* start Dataset rows *

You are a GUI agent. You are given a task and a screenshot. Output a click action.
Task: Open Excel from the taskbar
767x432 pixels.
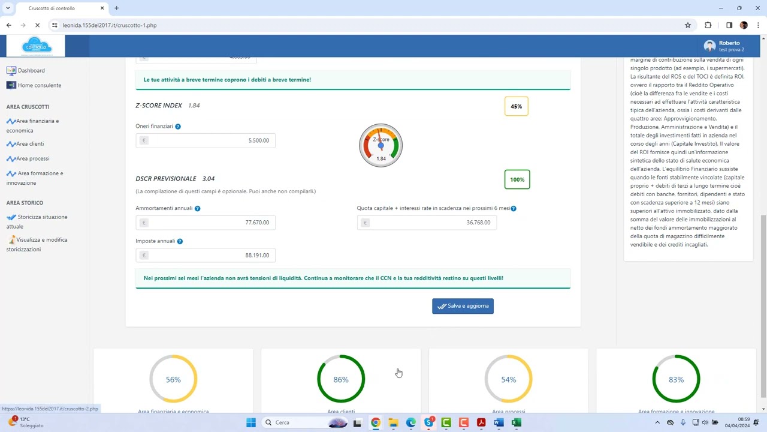(x=516, y=422)
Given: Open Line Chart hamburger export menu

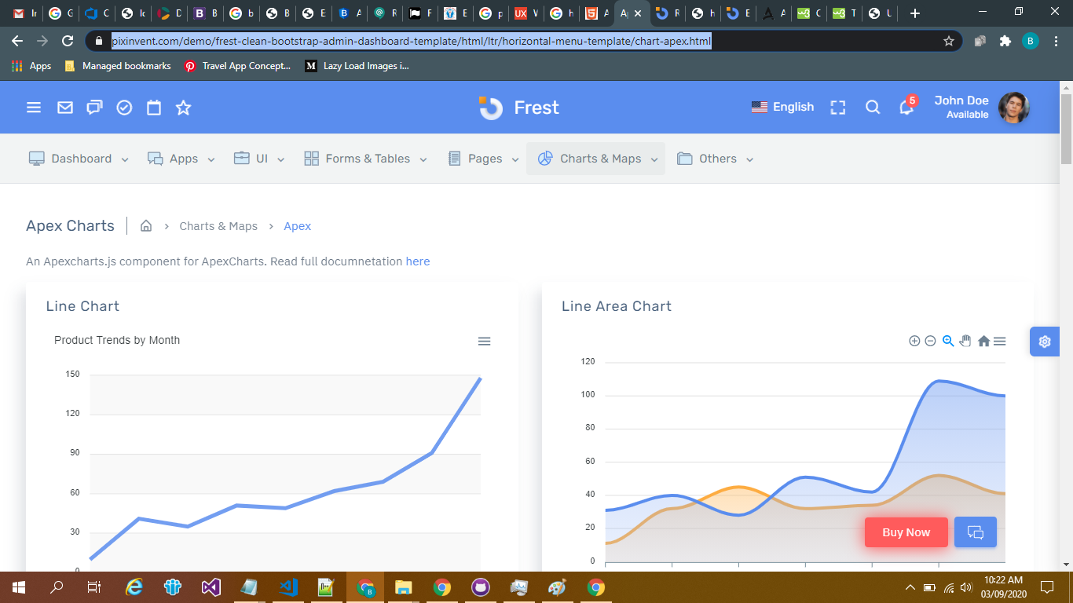Looking at the screenshot, I should tap(485, 341).
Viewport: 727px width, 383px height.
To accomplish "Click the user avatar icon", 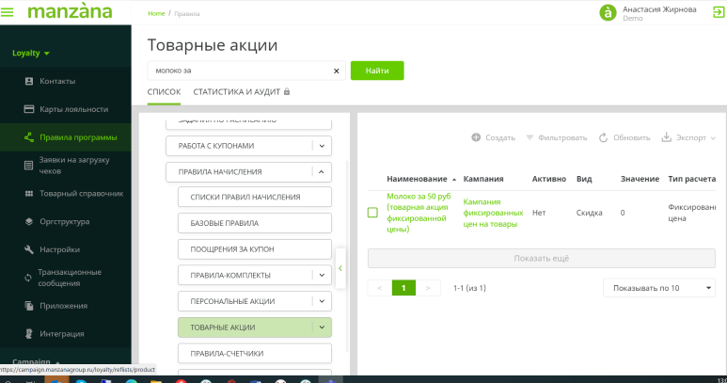I will pyautogui.click(x=608, y=12).
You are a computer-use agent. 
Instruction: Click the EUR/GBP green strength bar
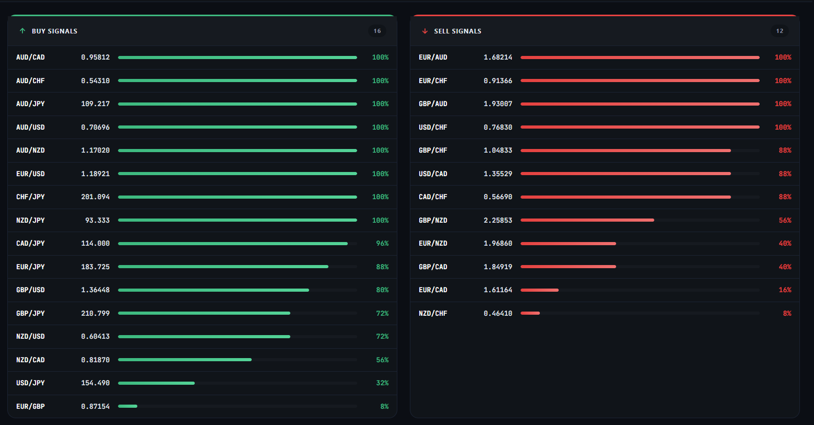click(128, 406)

* end Dataset rows *

| Task description |
Can you repeat the material starting at the line that has "You are a computer-use agent." and running through the end, with "EUR/GBP" renamed to "EUR/USD" and nothing else changed? Omit the pictures.

| Result below |
You are a computer-use agent. 
Instruction: Click the EUR/USD green strength bar
click(128, 406)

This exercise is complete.